Source data:
^^^^
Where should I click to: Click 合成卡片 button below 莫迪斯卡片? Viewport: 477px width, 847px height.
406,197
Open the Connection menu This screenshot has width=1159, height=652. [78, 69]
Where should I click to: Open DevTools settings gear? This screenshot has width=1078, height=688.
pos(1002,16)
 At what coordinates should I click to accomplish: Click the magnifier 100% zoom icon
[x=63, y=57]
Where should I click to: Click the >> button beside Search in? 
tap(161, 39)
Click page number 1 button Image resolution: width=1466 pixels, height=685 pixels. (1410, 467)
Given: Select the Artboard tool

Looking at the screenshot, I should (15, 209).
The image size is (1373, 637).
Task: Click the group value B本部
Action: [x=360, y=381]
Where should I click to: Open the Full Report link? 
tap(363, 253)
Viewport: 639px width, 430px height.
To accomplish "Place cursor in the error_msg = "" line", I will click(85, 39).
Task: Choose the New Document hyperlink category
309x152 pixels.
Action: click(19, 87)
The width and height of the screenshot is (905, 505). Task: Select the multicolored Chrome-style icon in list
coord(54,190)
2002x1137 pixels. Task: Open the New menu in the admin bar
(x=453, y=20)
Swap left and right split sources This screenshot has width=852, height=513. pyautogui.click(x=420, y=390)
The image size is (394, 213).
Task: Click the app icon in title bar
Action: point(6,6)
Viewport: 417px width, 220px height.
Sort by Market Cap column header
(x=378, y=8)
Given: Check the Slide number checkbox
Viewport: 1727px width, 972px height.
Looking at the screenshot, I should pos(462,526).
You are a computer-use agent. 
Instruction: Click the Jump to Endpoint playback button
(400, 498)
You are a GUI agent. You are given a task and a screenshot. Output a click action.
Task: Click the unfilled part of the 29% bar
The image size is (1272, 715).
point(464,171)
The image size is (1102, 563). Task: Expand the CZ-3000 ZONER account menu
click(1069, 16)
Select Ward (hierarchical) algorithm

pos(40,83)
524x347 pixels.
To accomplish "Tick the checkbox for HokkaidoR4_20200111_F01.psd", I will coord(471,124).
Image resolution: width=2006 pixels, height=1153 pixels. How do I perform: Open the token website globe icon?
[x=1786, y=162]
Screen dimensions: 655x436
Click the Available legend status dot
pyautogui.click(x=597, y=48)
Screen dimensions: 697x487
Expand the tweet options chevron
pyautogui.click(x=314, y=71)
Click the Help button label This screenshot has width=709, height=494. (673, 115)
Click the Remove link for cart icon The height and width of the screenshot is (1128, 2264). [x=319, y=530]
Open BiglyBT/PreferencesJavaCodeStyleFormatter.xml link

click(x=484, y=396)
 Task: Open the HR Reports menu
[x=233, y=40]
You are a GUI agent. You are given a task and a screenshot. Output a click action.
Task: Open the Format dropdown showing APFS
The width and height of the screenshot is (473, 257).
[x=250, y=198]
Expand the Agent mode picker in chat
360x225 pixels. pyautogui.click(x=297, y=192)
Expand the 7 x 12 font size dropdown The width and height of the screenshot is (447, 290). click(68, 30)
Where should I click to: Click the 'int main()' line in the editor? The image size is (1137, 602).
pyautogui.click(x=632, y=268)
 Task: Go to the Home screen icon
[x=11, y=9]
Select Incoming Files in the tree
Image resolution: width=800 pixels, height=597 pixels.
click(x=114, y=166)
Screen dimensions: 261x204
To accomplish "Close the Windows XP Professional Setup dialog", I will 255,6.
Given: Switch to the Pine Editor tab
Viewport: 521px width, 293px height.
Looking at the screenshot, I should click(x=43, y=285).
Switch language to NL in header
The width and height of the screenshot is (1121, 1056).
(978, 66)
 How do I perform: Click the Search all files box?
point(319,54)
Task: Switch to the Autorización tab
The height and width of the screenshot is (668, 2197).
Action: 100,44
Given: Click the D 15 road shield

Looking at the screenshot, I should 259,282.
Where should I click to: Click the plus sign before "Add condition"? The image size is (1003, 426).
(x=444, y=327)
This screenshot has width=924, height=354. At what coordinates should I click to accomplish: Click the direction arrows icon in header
^^^^
Instructions for the task: Give the data again, starting at the line that contains "2002x1137 pixels. Task: Open" and ending at the line that contains "Click the Help", with "Viewport" switched to "Window" and nothing else changed.

Result:
2002x1137 pixels. Task: Open the New menu in the admin bar
(x=453, y=20)
Swap left and right split sources This screenshot has width=852, height=513. pyautogui.click(x=420, y=390)
The image size is (394, 213).
Task: Click the app icon in title bar
Action: point(6,6)
Window: 417px width, 220px height.
Sort by Market Cap column header
(x=378, y=8)
Given: Check the Slide number checkbox
Window: 1727px width, 972px height.
Looking at the screenshot, I should pos(462,526).
You are a computer-use agent. 
Instruction: Click the Jump to Endpoint playback button
(400, 498)
You are a GUI agent. You are given a task and a screenshot. Output a click action.
Task: Click the unfilled part of the 29% bar
The image size is (1272, 715).
point(464,171)
The image size is (1102, 563). Task: Expand the CZ-3000 ZONER account menu
click(1069, 16)
Select Ward (hierarchical) algorithm

pos(40,83)
524x347 pixels.
To accomplish "Tick the checkbox for HokkaidoR4_20200111_F01.psd", I will coord(471,124).
Image resolution: width=2006 pixels, height=1153 pixels. How do I perform: Open the token website globe icon?
[x=1786, y=162]
Screen dimensions: 655x436
Click the Available legend status dot
pyautogui.click(x=597, y=48)
Screen dimensions: 697x487
Expand the tweet options chevron
pyautogui.click(x=314, y=71)
Click the Help button label This screenshot has width=709, height=494. (673, 115)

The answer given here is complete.